Figures 2b, 3b show the individual patient outcomes to emphasize the complicated interaction between fat infiltration, tear size and tendon integrity, and post-operative contractility. While the distribution of Type III patients showed four patients classified as stage 1 and three as stage 2 based on the Goutallier stage, Type III patients were distributed in every tear size group. This indicates that the post-operative tendon integrity is independent of the initial tear size. In addition, contractility did not improve in patients with Type III and IV tendons, except for two patients with Type III in large and massive tears, as well as stage 1 and 2. Pre-surgical Goutallier stage was an independent factor for post-operative contractility. Thus, Types III and IV post-operative tendon integrity and pre-operative Goutallier stage 2 and 3 may be critical for predicting post-operative contractility. In other words, although fat infiltration, tear size, and tendon integrity are all confounding factors showing interaction [2, 3], and the influence of tear size still remains controversial, a Goutallier’s stage 2 may be critical to determine if a successful repair can be achieved.

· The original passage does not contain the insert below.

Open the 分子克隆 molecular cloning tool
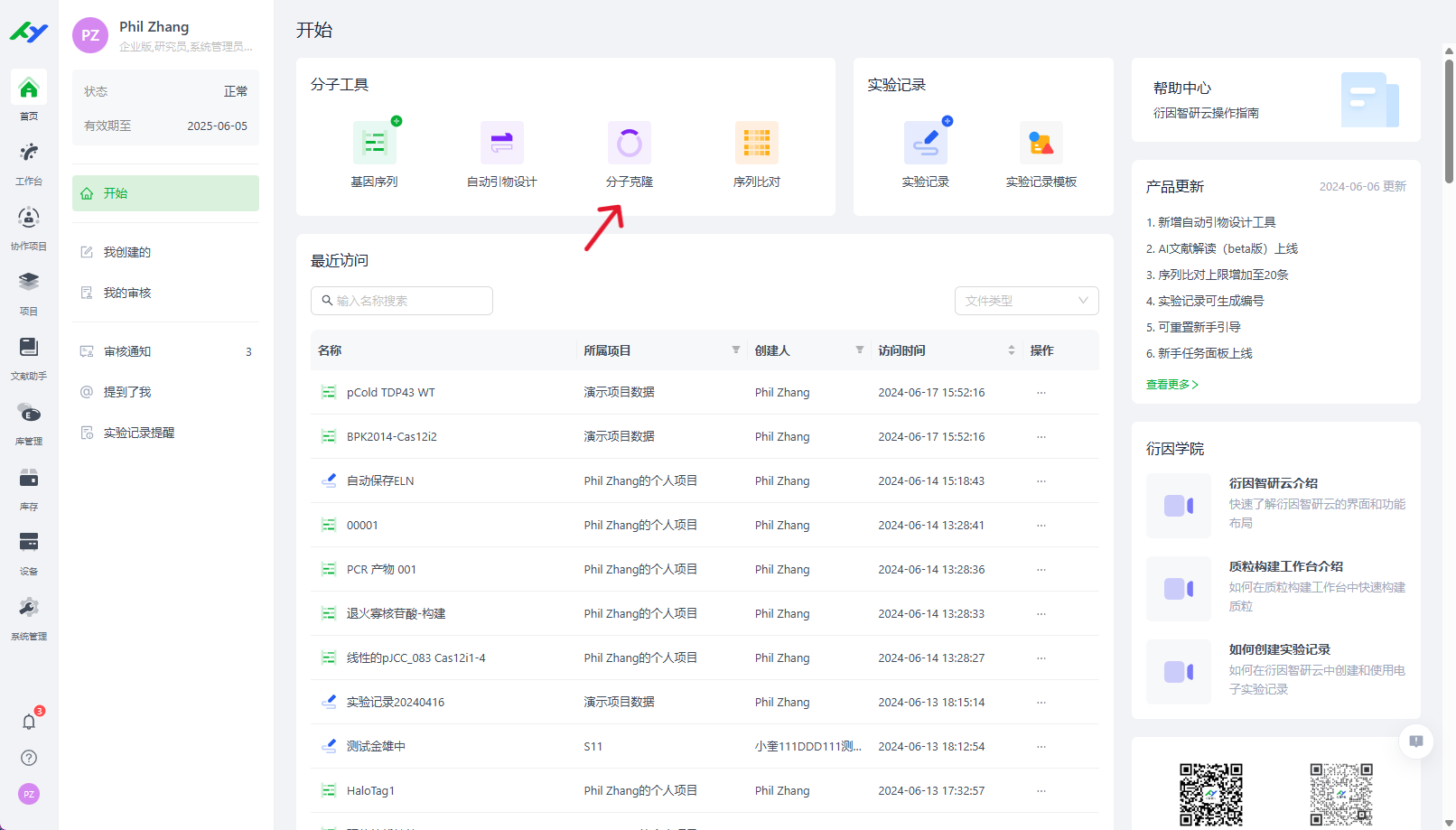Screen dimensions: 1456x830 click(629, 144)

Archiving a Type I Sugaya outcome resulted in a satisfied post-operative outcome in the patients with rotator cuff repair [11]. Increasing tension in torn supraspinatus muscle with increasing fatty degeneration has been commonly known as the negative indicator for post-operative outcome [23]. Considering this with our outcomes, early surgical indication, namely within early Goutallier’s stage, could be effective in obtaining a Type I Sugaya outcome.

In the torn muscle, volume of muscle fibres decreased, fibrosis tissue increased, and the fat tissues fill the space created by reduced muscle volume [28]. This reduced muscle volume, increased fat, and fibrosis tissue may explain the decreased muscle activity correlated with the fat infiltration.

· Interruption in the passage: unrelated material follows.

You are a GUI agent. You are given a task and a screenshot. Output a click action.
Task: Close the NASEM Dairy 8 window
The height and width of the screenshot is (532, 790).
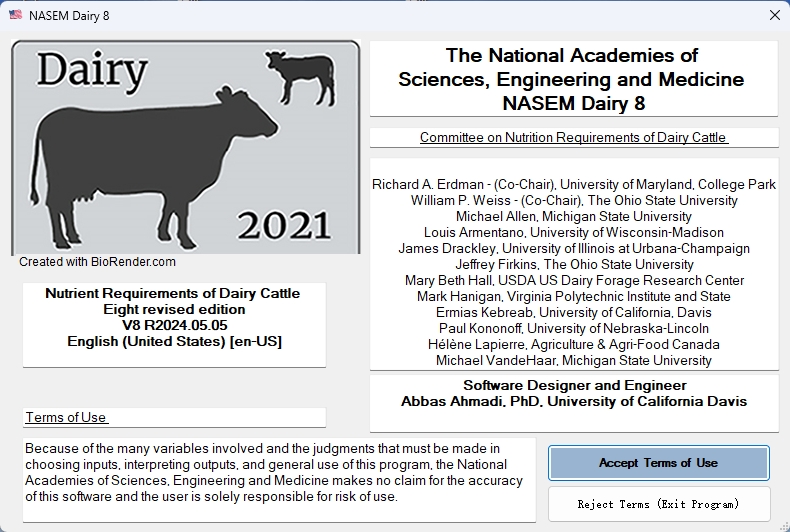pos(775,15)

This study contains limitations. First, the distribution of patients based on the Sugaya classification, Cofield classification, and Goutallier stage was not even throughout the various subgroups like previous study [29]. This is due to the intent to properly treat the patients as they presented to the clinic where arthroscopic repairs of the rotator cuff tears were performed as early as possible from the onset. Second, power analysis indicated a small power in subgroup analysis, except for the comparison of pre- and post-operative activity value in the patients with Goutallier stage 1. However, the primary outcome in this study is a multiple regression analysis and the power analysis for this was found to be acceptable (0.63). Third, two patients classified as Type III, with large and massive tears, and classified as stage 1 and 2, showed improved contractility post-surgery. One possible explanation for these findings could be an adequate tension present in the repair, which would lead to an improved contractility, even in Type III subjects. Future studies should elucidate the relationship between contractility and these degenerative factors. Fourth, it remains unknown whether the contractility measured using RTE is correlated with the strength and functional outcomes. However, we believe that the results in this study showed the usefulness of RTE to monitor the post-operative change in corresponding supraspinatus muscle contractility.

Conclusion

Multiple regression analysis indicated only the Goutallier stage was a significant independent factor for muscle contractility. Supraspinatus muscle contractility in patients classified as Types III and IV based on the Sugaya classification tended to decrease post-operatively, regardless of tear size and Goutallier stage; while patients whose contractility increased post-operatively were characterized by having a Type I tendon integrity.